Passage provided »
## Start

SATHEE: Optics Question 131

Optics Question 131

Question: In a compound microscope, the focal length of the objective and the eye lens are 2.5 cm and 5 cm respectively. An object is placed at 3.75 cm before the objective and image is formed at the least distance of distinct vision, then the distance between two lenses will be (i.e. length of the microscopic tube)

## End

Task statement » In the optics question above, recast the paragraph starting "Question: In a compound microscope" as a brief list of its given facts and what it asks for.

Source material »
## Start

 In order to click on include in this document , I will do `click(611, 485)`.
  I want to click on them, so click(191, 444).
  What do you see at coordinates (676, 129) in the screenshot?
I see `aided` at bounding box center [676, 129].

## End

Solved exercise »
- Setup: a compound microscope
- Focal length of the objective: 2.5 cm
- Focal length of the eye lens: 5 cm
- Object position: 3.75 cm before the objective
- Final image: formed at the least distance of distinct vision
- Asked for: the distance between the two lenses, which is the length of the microscope tube